Even with a wide-brimmed, straw hat, the sun shows no mercy. The heat from its rays mixes with the pungent smell of poverty. Muddy potholes design the three mile stretch from the Compound to the hub of the city. On each side of the road, misery has left its mark. Children scamper about, some scantily dressed and some not at all, their potbelly stomachs and copper hair medically incorrect.
In a rare moment, a dog, equally impoverished, lumbers slowly along with nose to the ground, seeking what its owners could not supply. Rumor has it that his days are numbered. For a brief moment, I try to imagine the taste of dog meat, and then let it go. Where I come from dogs were groomed and pampered, never an item on the menu.
Women squat along the roadside in front of a bucket of water with questionable origin, vigorously scrubbing items from a small mound of clothes. I wonder if she’s scrubbing more dirt in than out. A young girl sways past me, deftly balancing on her head a basket full of what eventually could turn into today's wages. As she passes, a whiff of deodorant depravation invades my space, and I resist the urge to pinch my nose – a hold-over from my childhood days.
Behind me, I can hear the deep baritone voices of men drawing closer. I turn to see three men, one a human “beast of burden,” struggling to push and pull (depending on their position)a wheelbarrow laden with some sort of building material. Their muscles ripple with each effort, and their skin glistens with perspiration as they make their way towards a partially constructed house. Surely destined, I muse,to mock the shanties that surround it.
I forge ahead, focused on my mission, defying the rising temperature, and trying desperately to ignore the urgency of thirst. Finally, the end of the road opens up to a main thoroughfare, the city’s Main Street, except there are no skyscrapers, fancy shops, finely paved roads with yellow lines, or traffic lights.
TapTaps, a euphemism for a bus, overladened with passengers, plow down the street with little regard for speed or safety.
Checking twice, and then again, I scurry across to the pink building.
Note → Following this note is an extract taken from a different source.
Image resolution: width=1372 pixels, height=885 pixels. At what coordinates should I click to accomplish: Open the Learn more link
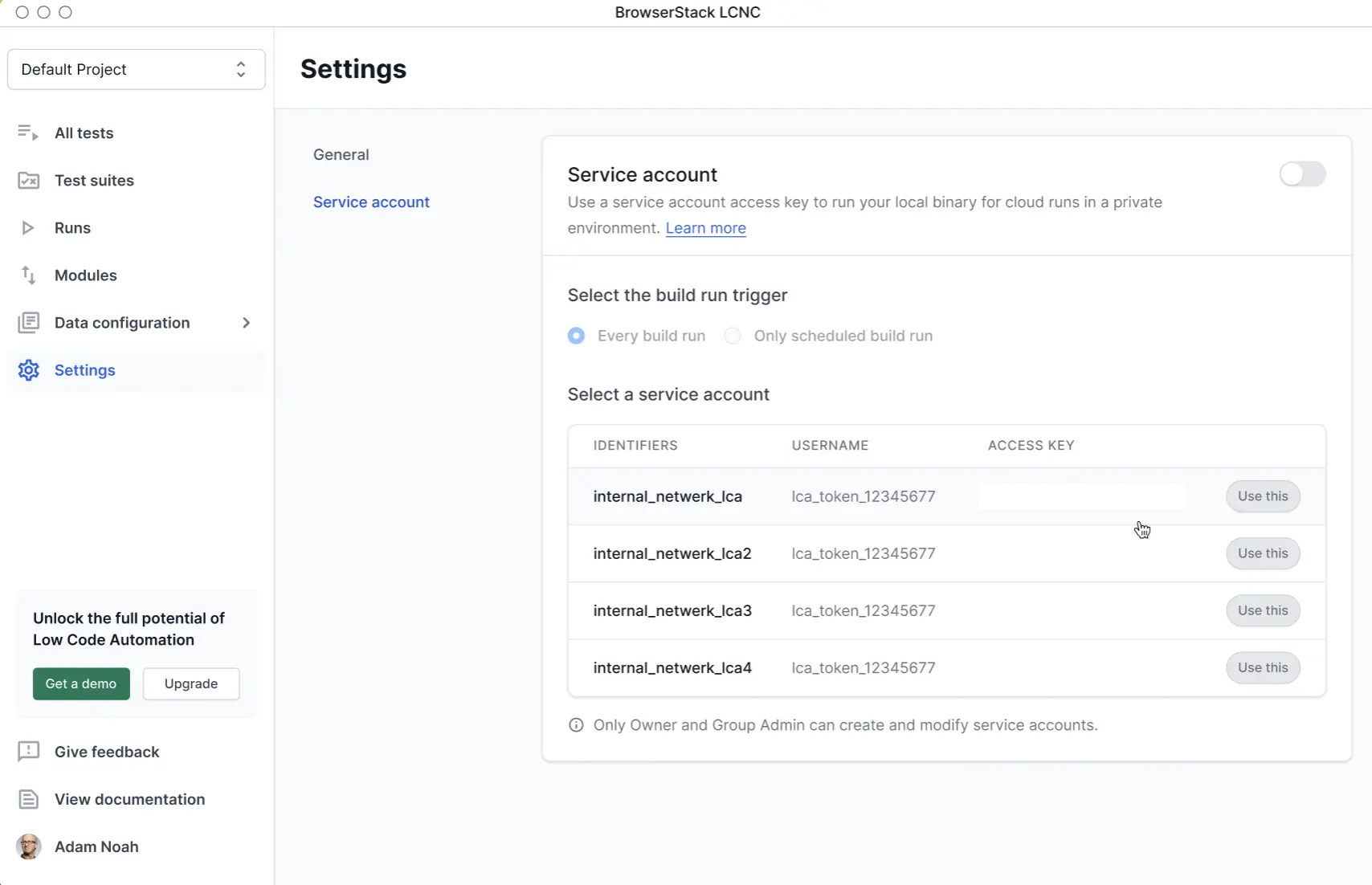[x=705, y=228]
The only place I’m told where I can make a phone call. Inside, there’s no one around.
Hmm, I contemplate, as I dig for the right change, why am I the only one here? I’d expected to have to wait on line to get a phone line. I was wrong on both counts.
Sorry, the sign says, this phone is out of order. If you need a phone, please go to the main post office.
Forget it. I check my watch and know it’s useless. By the time I took the thirty minute ride on the Tap Tap to the post office, it would be closed for the two hour afternoon break. With visions of phone booths on every corner, telephone poles lining the landscape, and someone breaking the silence in private conversation, I dart across the street to begin my tedious trek back to the Compound, barely beating an
Now, the sun really releases its fury. Heat rages. Before I begin my long journey, I stop at the one place I know sells “safe” water.
After ten minutes on the road, I notice an open field, sandwiched between two rows of thatched roof huts where a familiar scene greets me. Malnourished children stand around an outdoor stove, anxiously waiting for the one and only meal of the day.
Right there, I speculate, in that open field would be a great place for a telephone line.
No. I rein in my culture of convenience mindset where Ipods, and Blackberrys tickle my fancy.
Somehow, the idea of a food pantry makes more sense.